The problems started almost immediately when he hired the guy who got fired at Iowa for bullying players and making racist comments as the Jaguars' director of sport performance.  That drew a strong rebuke from the Fritz Pollard Alliance and an admission that neither Meyer nor GM Trent Baalke had considered the implications of the hiring.  And that was just the start.

Then there was signing Tim Tebow as a tight end--a position he had never played before--and cutting him during training camp; the OTA violations that led to fines for both Meyer and the team, as well as the loss of two OTA's next offseason; having Lawrence and Gardner Minshew alternate snaps with the first team in preseason, only to trade Minshew to Philadelphia before the season started.  As it turns out, that was all just the precursor.

He also publicly stated that the Jaguars considered a player's vaccination when making final cuts, a rules violation that prompted an NFLPA investigation; he benched running back James Robinson, Jacksonville's best player, for long stretchs; then, when asked about it, he threw his assistant coaches under the bus.  He also lost several assistants because of the way he treated them, and his relationship with the players clearly wasn't much better.  Still, Khan didn't want to be "hasty" when it came to Meyer.  Until the last two incidents, that is.

In October, after losing a Thursday night game in Cincinnati, Meyer didn't travel back with the team so that he could visit his grandchildren in Columbus.  Two days later, a video of Meyer with a woman who's not his wife began circulating online.  After he apologized, another video of him with the same woman came out.  That drew a public rebuke from Khan, but it still wasn't enough for Meyer to get fired.

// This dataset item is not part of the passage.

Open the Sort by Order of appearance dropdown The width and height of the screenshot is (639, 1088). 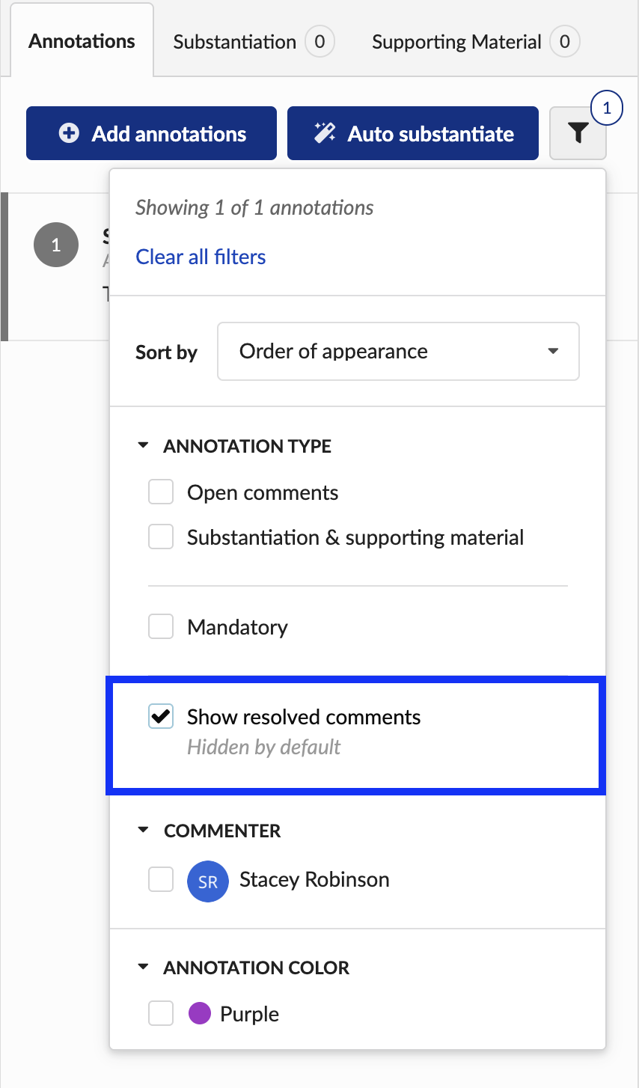[x=398, y=351]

Finally, there was the last straw, the incident with ex-Jaguars kicker Josh Lambo.  According to the Tampa Bay Times, the incident happened during the last week of the preseason.  Lambo alleged that Meyer kicked him in the leg while stretching and, when Lambo told him never to do it again, responding by saying, "I'm the head ball coach.  I'll kick you whenever the f*** I want."  Meyer has denied this, but that doesn't matter.  It was clear that the Jaguars had to sever ties with him immediately.

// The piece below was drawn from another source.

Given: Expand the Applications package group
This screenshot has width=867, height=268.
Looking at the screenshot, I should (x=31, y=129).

So how did it go so spectacularly wrong so quickly?  It's clear that Meyer's coaching style simply didn't translate to the NFL.  (In fact, I think that was a big part of it.)  Or maybe he just couldn't handle losing.  It's not like his teams lost very often at Florida or Ohio State!  And, it's also worth noting that there were plenty of problems in both of those programs that should've been red flags.

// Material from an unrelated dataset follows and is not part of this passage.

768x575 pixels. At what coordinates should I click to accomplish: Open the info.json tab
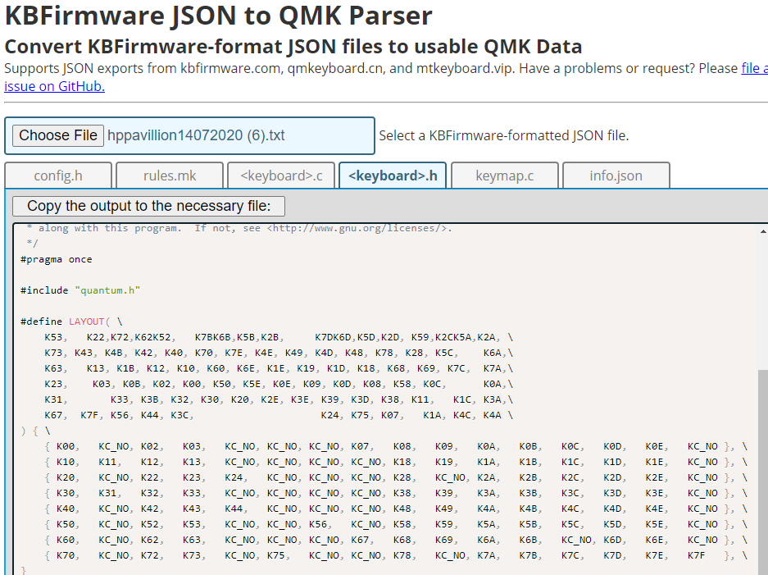pyautogui.click(x=616, y=176)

Simply put, Shad Khan took a gamble with Urban Meyer and clearly lost that bet.  He somehow managed to take the most dysfunctional organization in the NFL and make it even more dysfunctional!  And it's not like the Jaguars can write this off as a one-time miss, either.  Meyer's the latest in a long line of coaches who couldn't win in Jacksonville.  What makes things worse this time, though, is that it sets the franchise back even further.

Where the Jaguars go from here is anybody's guess.  It's pretty obvious that a lot of things need to change for Jacksonville to be competitive at all, let alone consistently.  They at least have Trevor Lawrence.  Now they need to find the right coach.  Because Urban Meyer clearly wasn't it.